When errors are not Normal

  n=100
  MLE  = Vars  = matrix(0,1000,3)  #matrix to record estimated values
  MLE2 = Vars2 = matrix(0,1000,3)  #matrix to record estimated values
  MLE3 = Vars3 = matrix(0,1000,3)  #matrix to record estimated values

  for (i in 1:1000) {

    #-- Normal errors ---
    X   = arima.sim(n = n, list(ar = c(0.7), ma = c(0.4))  ) + mu

    Est      = arima(X, order=c(1,0,1))
    MLE[i,]  = Est$coef
    Vars[i,] = c(Est$var.coef[1,1], Est$var.coef[2,2], Est$var.coef[3,3])

    #-- non-normal errors ---
    et = rt(n, 4)                          # t-distribution with df=4.
    Y  = arima.sim(n=n, list(ar = c(0.7), ma = c(0.4)), innov=et  ) + mu

    Est2 = arima(Y, order=c(1,0,1))
    MLE2[i,]  = Est2$coef
    Vars2[i,] = c(Est2$var.coef[1,1], Est2$var.coef[2,2], Est2$var.coef[3,3])

    #-- non-normal errors ---
    et3 = rexp(n, 1)-1                          # exp with mean 0
    T  = arima.sim(n=n, list(ar = c(0.7), ma = c(0.4)), innov=et3  ) + mu

    Est3 = arima(T, order=c(1,0,1))
    MLE3[i,]  = Est3$coef
    Vars3[i,] = c(Est3$var.coef[1,1], Est3$var.coef[2,2], Est3$var.coef[3,3])

  }

  # Plotting Results

  layout(matrix(1:6, 3,2, byrow=TRUE));
  hist(MLE[,1],  xlim=c(0,1), main="e ~ Norm: phi1 (.7)"  );  abline(v= .7, col="blue")
  hist(MLE[,2],  xlim=c(0,1), main="e ~ Norm: theta1 (.4)");  abline(v= .4, col="blue")
  hist(MLE2[,1], xlim=c(0,1), main="e ~ t(v): phi1 (.7)"  );  abline(v= .7, col="blue")
  hist(MLE2[,2], xlim=c(0,1), main="e ~ t(v): theta1 (.4)");  abline(v= .4, col="blue")
  hist(MLE3[,1], xlim=c(0,1), main="e ~ exp(1)-1: phi1 (.7)"  );  abline(v= .7, col="blue")
  hist(MLE3[,2], xlim=c(0,1), main="e ~ exp(1)-1: theta1 (.4)");  abline(v= .4, col="blue")

  Result3 = rbind(c(mean(MLE[,1]),   sd(MLE[,1]),  mean(MLE[,2]),   sd(MLE[,2] ) ),
                   c(mean(MLE2[,1]),  sd(MLE2[,1]), mean(MLE2[,2]),  sd(MLE2[,2]) ),
                   c(mean(MLE3[,1]),  sd(MLE3[,1]), mean(MLE3[,2]),  sd(MLE3[,2]) ) )

  colnames(Result3) = c("Mean phi1" ,  "SE phi1", "Mean th1", "SE th1")
  Result3
##      Mean phi1    SE phi1  Mean th1    SE th1
## [1,] 0.6614065 0.09300538 0.4169312 0.1112552
## [2,] 0.6573426 0.09131514 0.4186479 0.1124989
## [3,] 0.6613954 0.09062829 0.4187407 0.1136855





Summary

  • We assume that \(\epsilon_t\) is normal and estimate ARMA parameters by MLE.

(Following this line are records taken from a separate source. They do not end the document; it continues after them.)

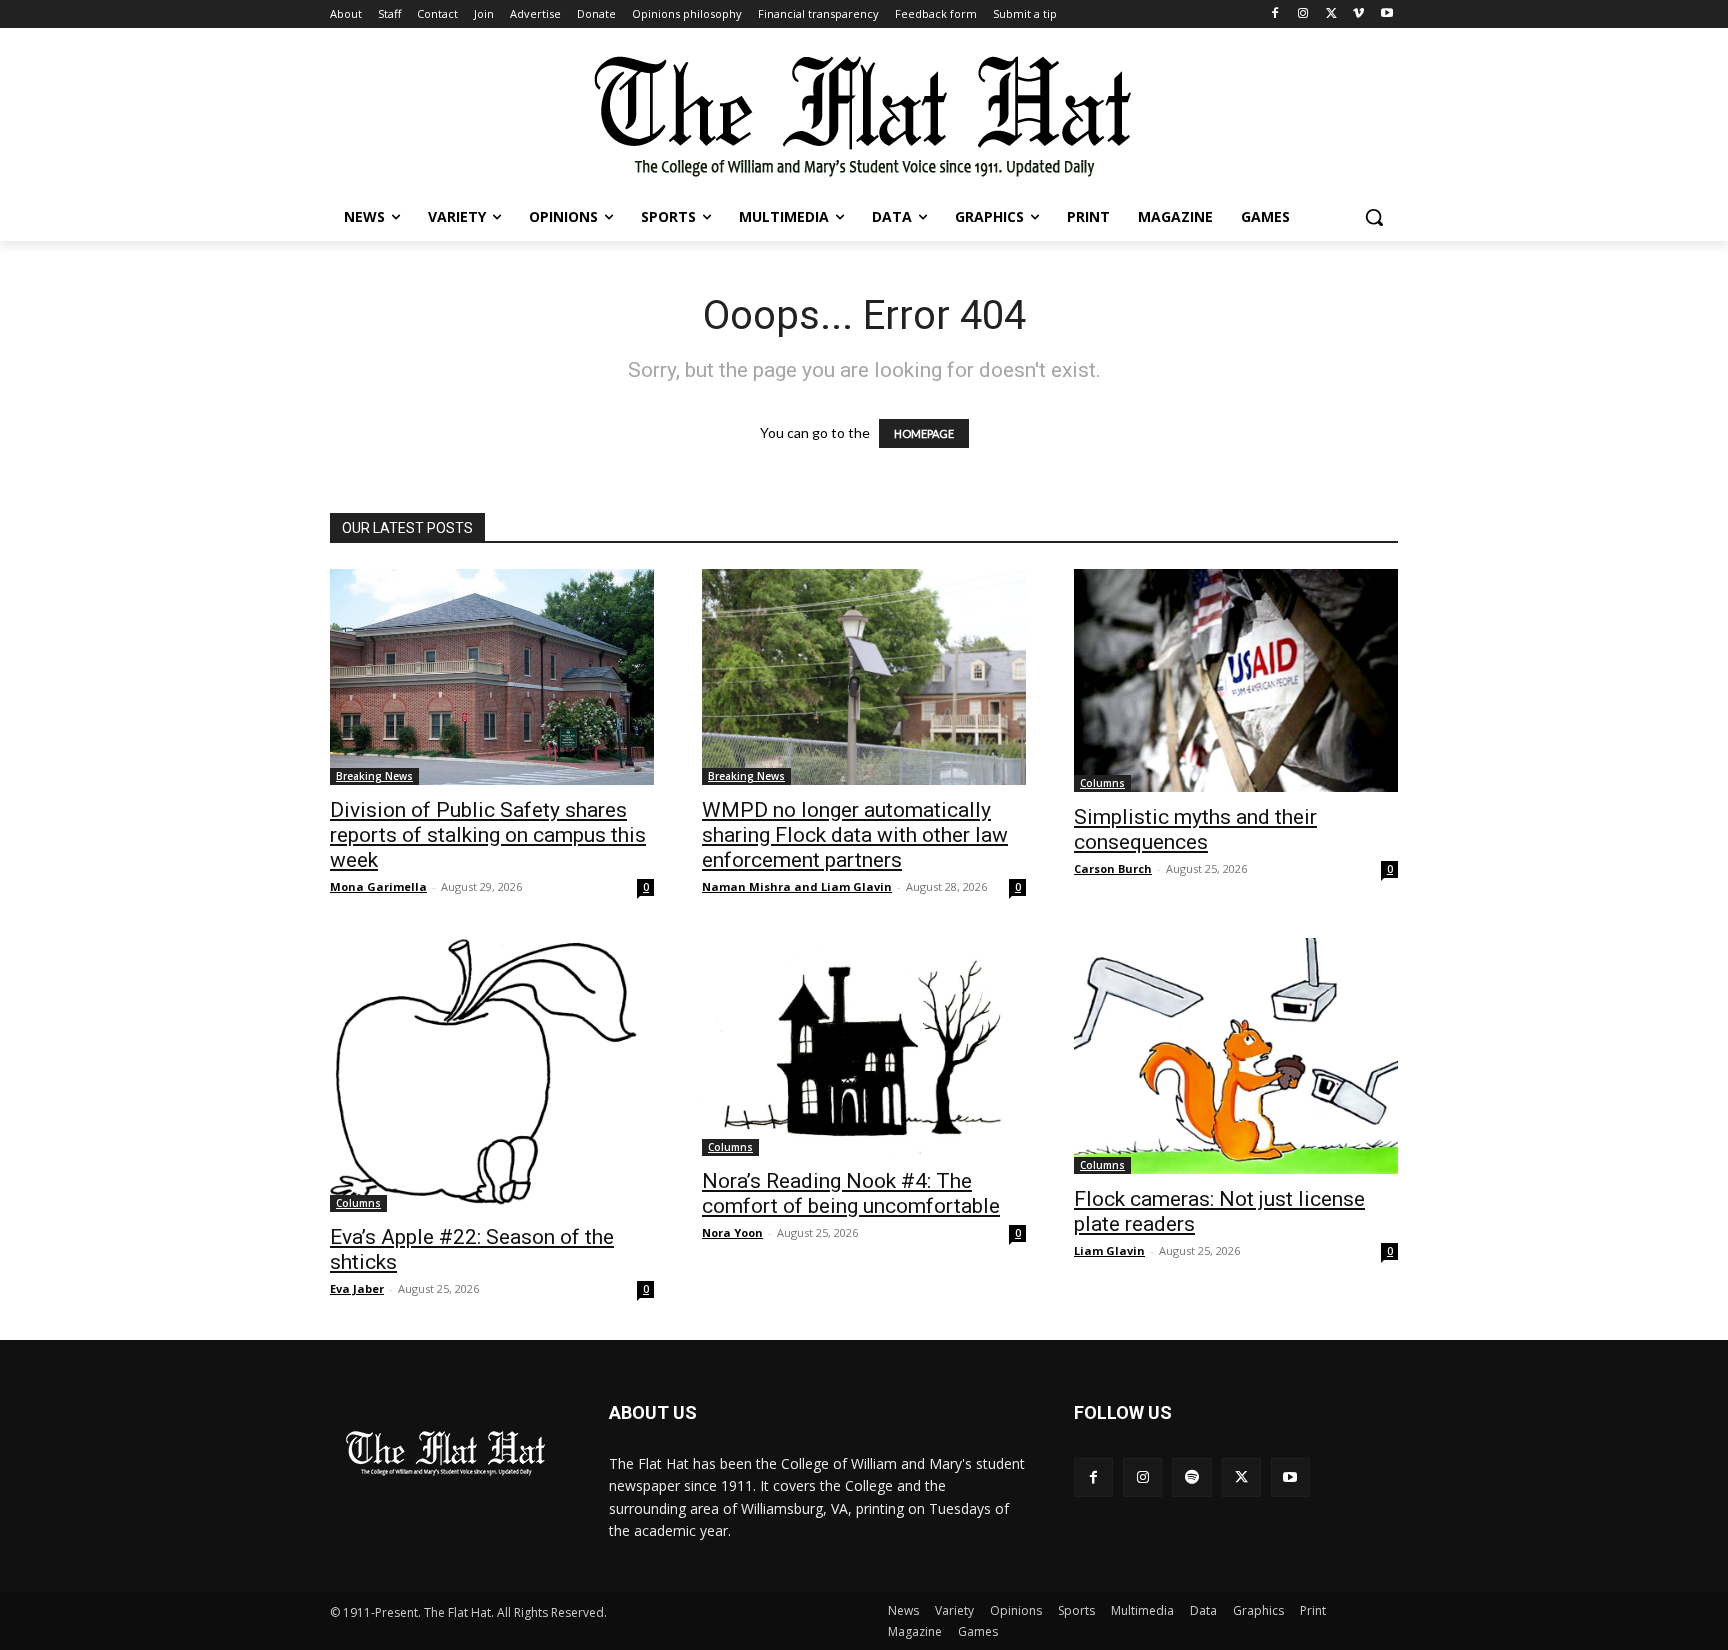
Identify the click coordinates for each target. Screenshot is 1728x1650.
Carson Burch (1113, 868)
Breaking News (374, 776)
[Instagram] (1303, 14)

  • For MLE, asymptotic sample distributions of the estimators are known (formula above).

  • For small \(n\), Standard Error from R output may not be accurate.

  • When the assumption of \(\epsilon_t\) being normal is violated, performance of MLE is not significantly affected for ARMA model.

  • Since MLE is computed by numerial optimization, it needs good starting point. CSS is used as starting point in and by default.